How can I best dynamically read all events from all topics

I am creating a consumer component (.NET) for my Kafka cluster. I have to dynamically read all events from all topics (even when new ones are created). I have found a solution using the adminclient’s metadata and getting all topics every hour or so but I think there should be a better way to do this.
Does Confluent have something that covers this or is there a better way to do it?

Thanks in advance!

Hi there! I’d love to hear more about your use case and understand why you’d like to read all events from all topics.

Using the adminclient to capture metadata and subscribe dynamically from there would be your best bet, I think.

Hey! Thanks for your response :slight_smile:
My use case is finding out if we can use our Kafka streams to implement a central Audit trail component within our decentralized landscape.
At the moment audit-trails are not being saved by every component in our landscape. We do have a Kafka Cluster with zookeeper and schema registry. All components produce audit messages to our Kafka cluster.

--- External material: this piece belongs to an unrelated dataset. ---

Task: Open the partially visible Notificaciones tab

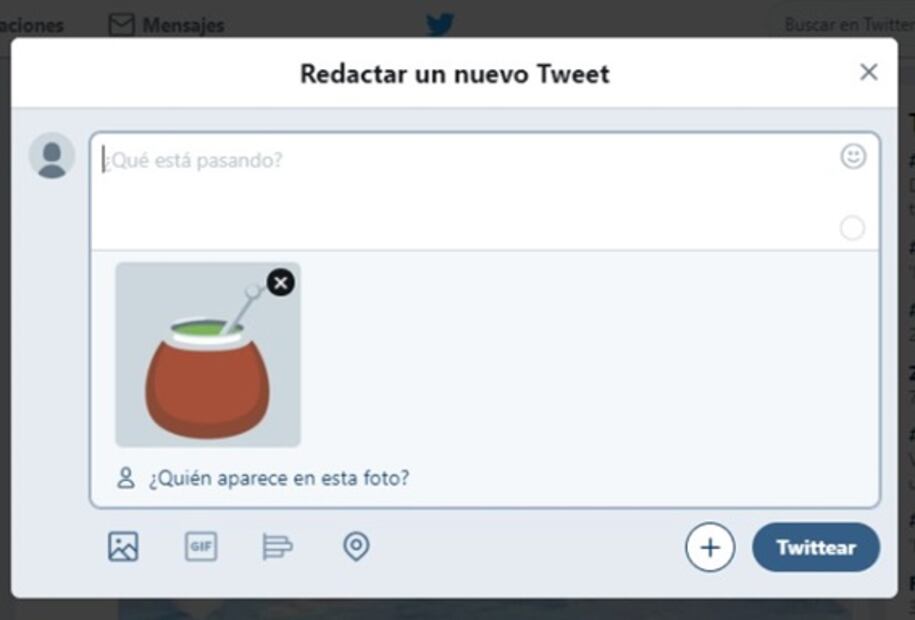Action: [x=32, y=26]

The messages should have a minimum amount of info to be a audit message (using avro schemas). Before saving the messages they should also be checked if they are correct. (Maybe using Kafka Streams?). And after they are checked they should be saved in a MongoDB (Kafka Connect?). So all components need to produce to our Kafka cluster and they all need to be checked and saved. Therefore the component that does the checking and saving (Kafka connect or new component) needs to consume/process all incoming messages from all topics (even when new ones are created).
What do you think is the best way to realize this?
Thanks in advance!

Hi, are there any updates?
I have used Kafka Connect with topics.regex to get all topics but my next problem is that this is not dynamic. So if new topics are created it will not subscribe to it.

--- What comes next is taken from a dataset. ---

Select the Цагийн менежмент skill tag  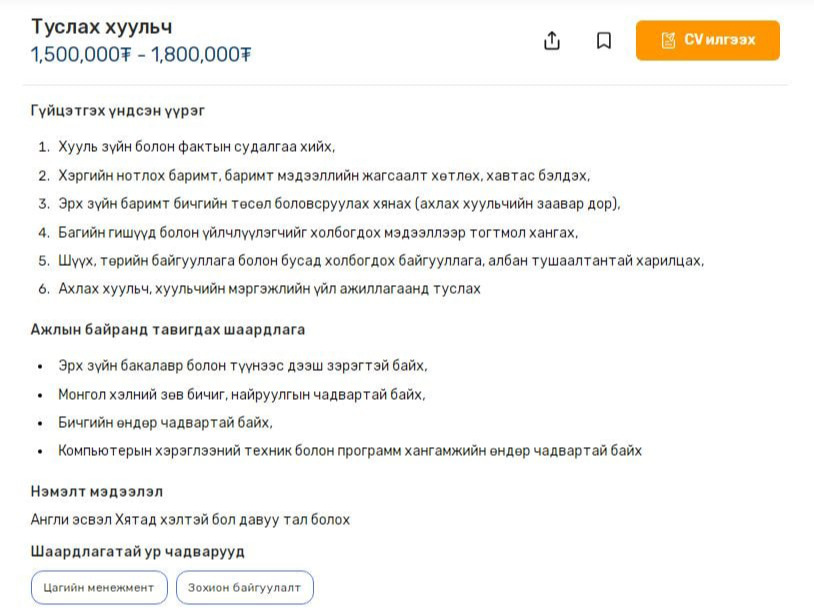(x=99, y=587)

The messages should have a minimum amount of info to be a audit message (using avro schemas). Before saving the messages they should also be checked if they are correct.

Could you tell me a bit more about what it is you mean by “checked”? Is this some specific business logic beyond the Avro schema validation?

Using the MongoDB Sink Connector is a great option for your pipeline so that you don’t reinvent the wheel. Unfortunately topics.regex is only evaluated when the connector starts up. In order for it to capture new topics, you would need to restart the connector regularly. Do you have that flexibility? You could restart the connector daily to get a new list of topics to read from.

To do your validation step, you could define a custom transformer on the sink connector, so that messages would flow through that transformer first before being sent to mongoDB.

@danicafine
The checking is indeed beyond Avro schema validation.
Right now I have the check finished using the Confluent filter. The topics.regex also works for retrieving all the topics, and luckily it restarts itself every couple minutes.
My next challenge is retrieving my Headers values to the MongoDB Sink connector.
The Kafka messages contain Kafka headers (Bytes array) and I want to save the values (decoded to JSON) to my MongoDB sink. Right now I have found a third party library that does this but the saved values from the headers are base64 strings. These should be saved decoded (as json). So is there a way to retrieve the Kafka Headers and save them (decoded) in my MongoDB sink?
Thanks in advance!

i m trying to read all the topics using s3 sink connector.
I m using topics.regex.

But i m facing 2 issues -
1 i m not able to map datasource name → {schema}/{table} using topics.dir
2 i m not able to filter few topics e.g. - heartbeat topic data, i don’t want heartbeat table records in my s3 bucket.

Can someone please help me in applying appropriate config changes.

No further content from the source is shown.